Problem description: Transcribe the lines below exactly, beginning with the line that holds "Task: Open the N346DN registration link" and ending with the final line, both included. Pictures are to be left out.

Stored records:
= = =

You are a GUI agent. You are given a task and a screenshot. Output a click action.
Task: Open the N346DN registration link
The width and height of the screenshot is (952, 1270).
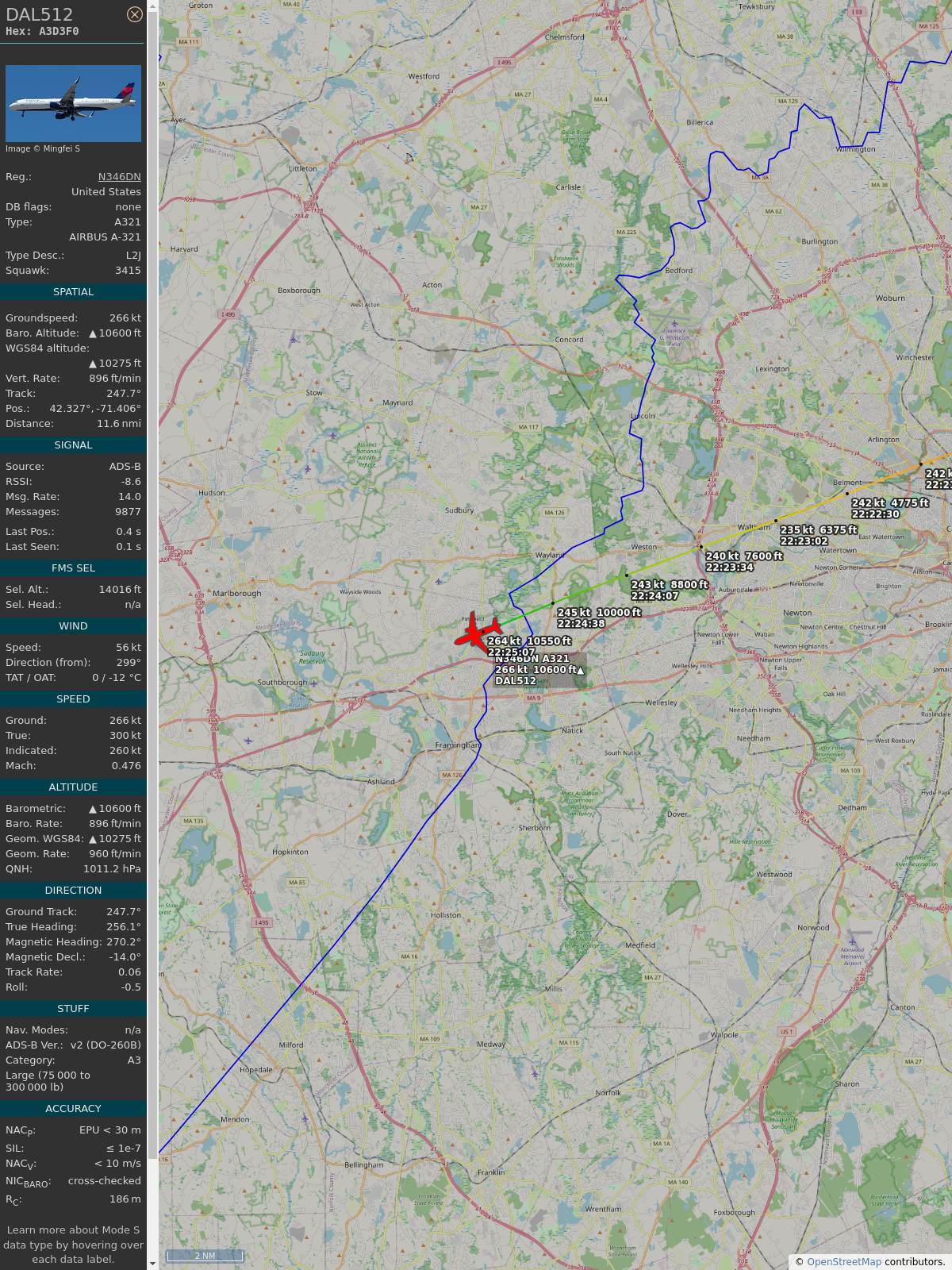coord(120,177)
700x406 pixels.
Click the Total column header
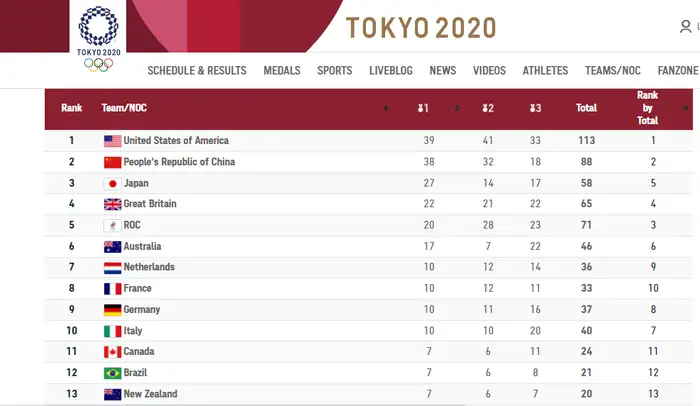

= = =

Result:
Task: Open the N346DN registration link
The width and height of the screenshot is (952, 1270).
coord(120,177)
700x406 pixels.
Click the Total column header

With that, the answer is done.